MASSAPEQUA, NY — Bridget McElroy selflessly thought of others as she was dying of cancer. While having a bad reaction to an experimental treatment at Memorial Sloan Kettering Hospital in Manhattan, Bridget’s white blood count was “nonexistent.”
It was blood transfusions that extended her life after the 2020 diagnosis. Bridget was well enough to realize that “she was getting all this blood, even though her days were numbered,” her mother, Mary McElroy told Patch.
The younger McElroy, who had just turned 35, saw hospital roommates being denied blood and “she felt terribly guilty,” Mary said. “It was her birthday. It was the first day she could sit up and talk in almost a week and she said, ‘All I want for my birthday is for everybody to give blood.'”
She died just three months later, after being ill for two years.
As devastating as Bridget’s illness and death have been for her family and friends, she is still acting as a beacon of hope.
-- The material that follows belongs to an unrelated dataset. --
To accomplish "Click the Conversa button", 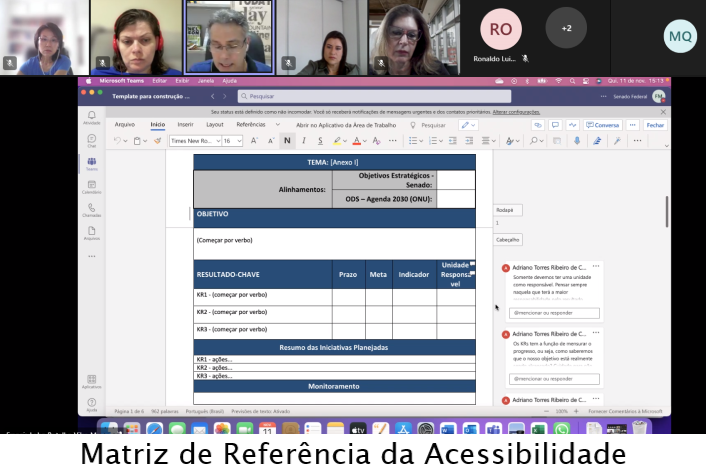I will pos(604,125).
Turning Bridget’s wish into a call to action, Mary and her sister-in-law Monica, who grew up in Massapequa, connected with the New York Blood Center.
A blood drive location was chosen in Massapequa at Marjorie Post Park Community Center on Aug. 19.
“She would be over the moon,” Mary McElroy said. “[It’s] certainly not the way you want to wake people up to the importance of this.”
But McElroy is so impressed with the community rallying in support of her late daughter.
“Since her death, so many people have told me things they’re doing, including giving blood,” she said.
Bridget McElroy, who had been a marathoner, was always more concerned about others. One year, instead of racing individually, “she used to volunteer to run with visually impaired people.”
She would donate locks of her hair to a charity benefitting children with cancer, among her other altruistic endeavors.
“She was an army of one,” McElroy said, as her voice cracked. “But she left behind an army of hundreds.”